[Item-finding records]
· · ·
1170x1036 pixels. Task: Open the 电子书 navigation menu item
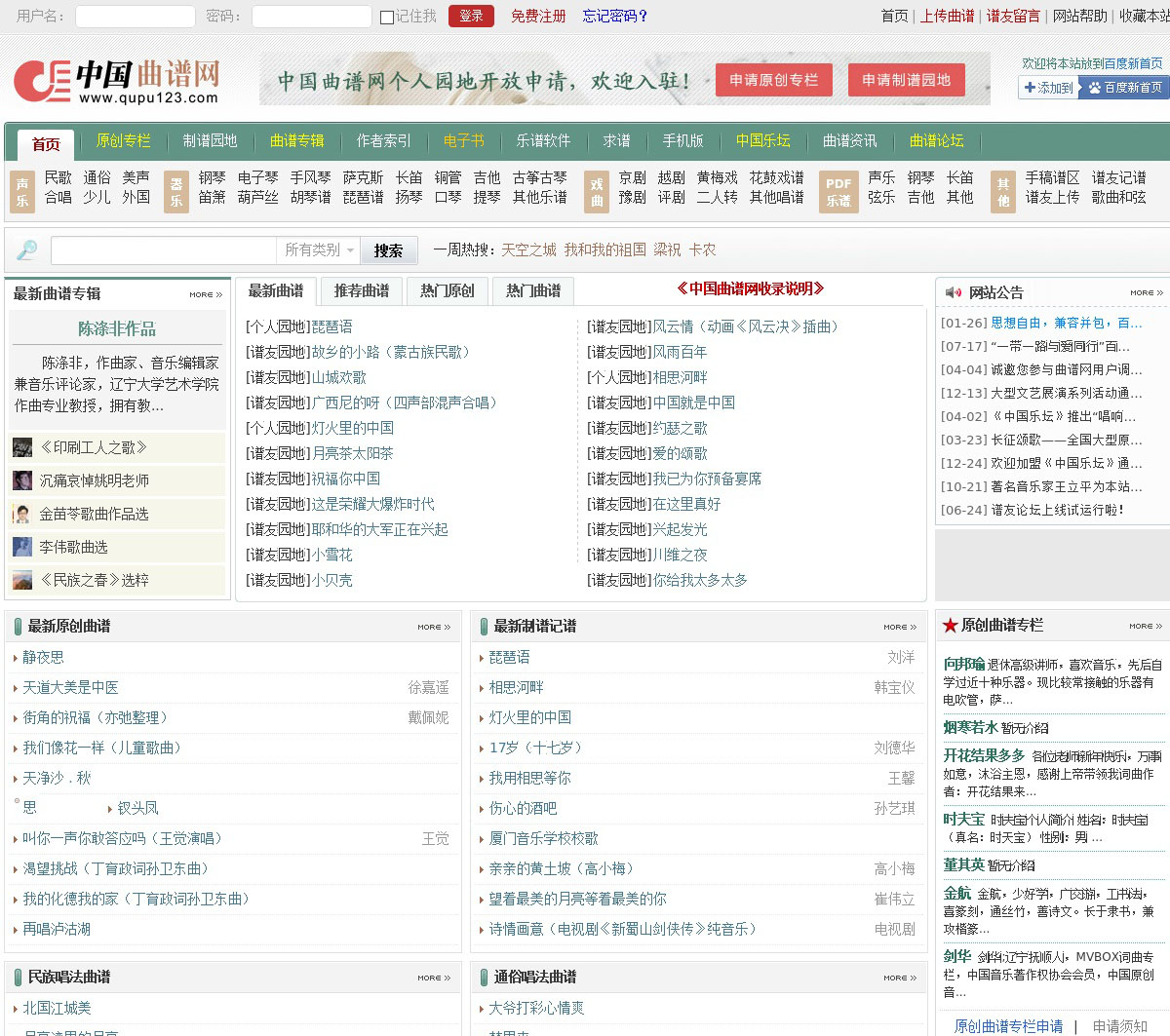coord(463,140)
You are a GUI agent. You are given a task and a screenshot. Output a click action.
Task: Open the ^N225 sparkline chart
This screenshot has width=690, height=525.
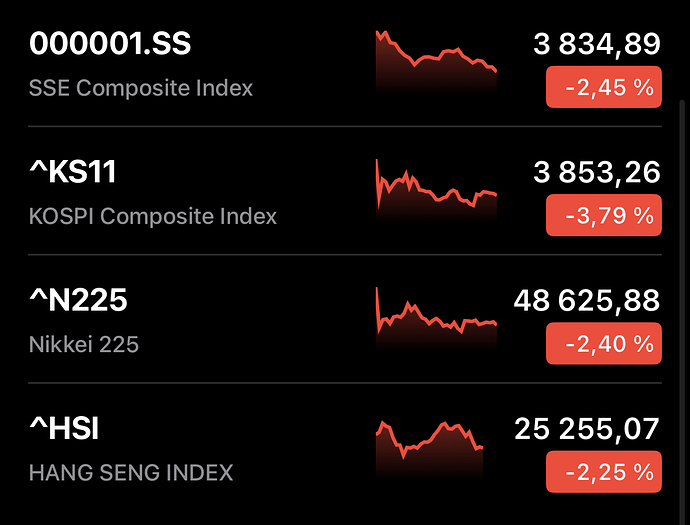(436, 318)
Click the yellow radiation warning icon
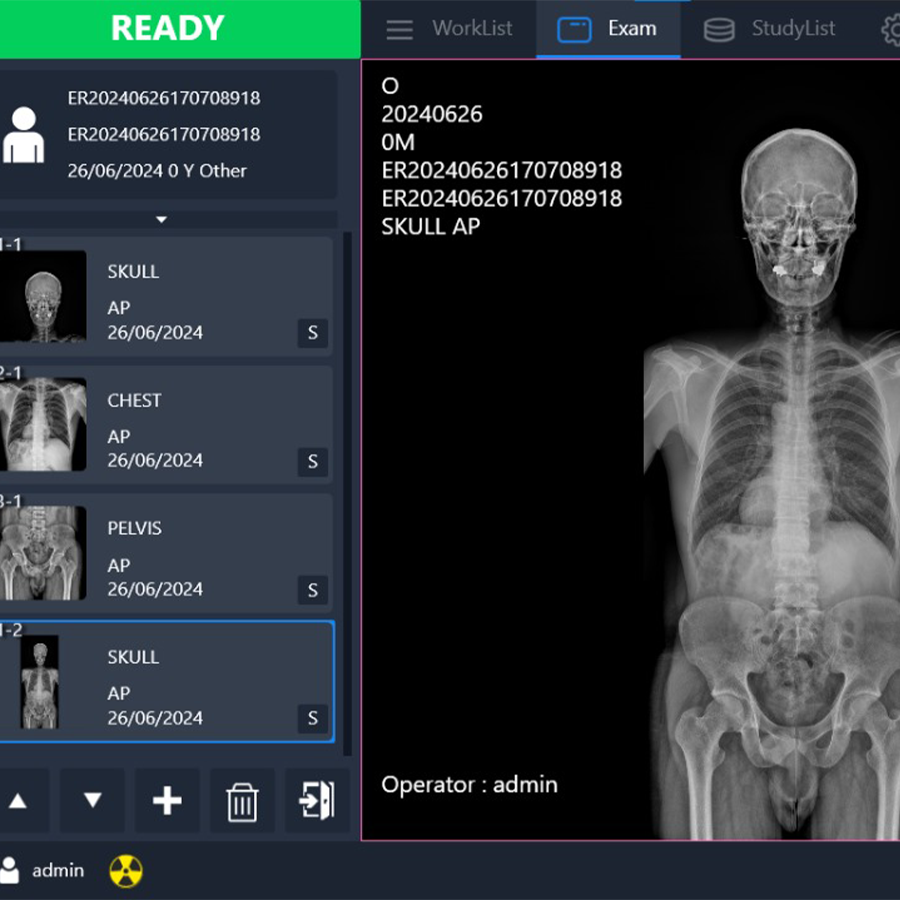This screenshot has width=900, height=900. (126, 870)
· · ·
=== Problem to work on ===
Rewrite all of the records with "sparkline chart" changed to "trend graph" and everything else kept the same. Omit the pictures from your answer.

=== Solution to this problem ===
1170x1036 pixels. Task: Open the 电子书 navigation menu item
coord(463,140)
You are a GUI agent. You are given a task and a screenshot. Output a click action.
Task: Open the ^N225 trend graph
This screenshot has width=690, height=525.
(436, 318)
Click the yellow radiation warning icon
This screenshot has width=900, height=900. (126, 870)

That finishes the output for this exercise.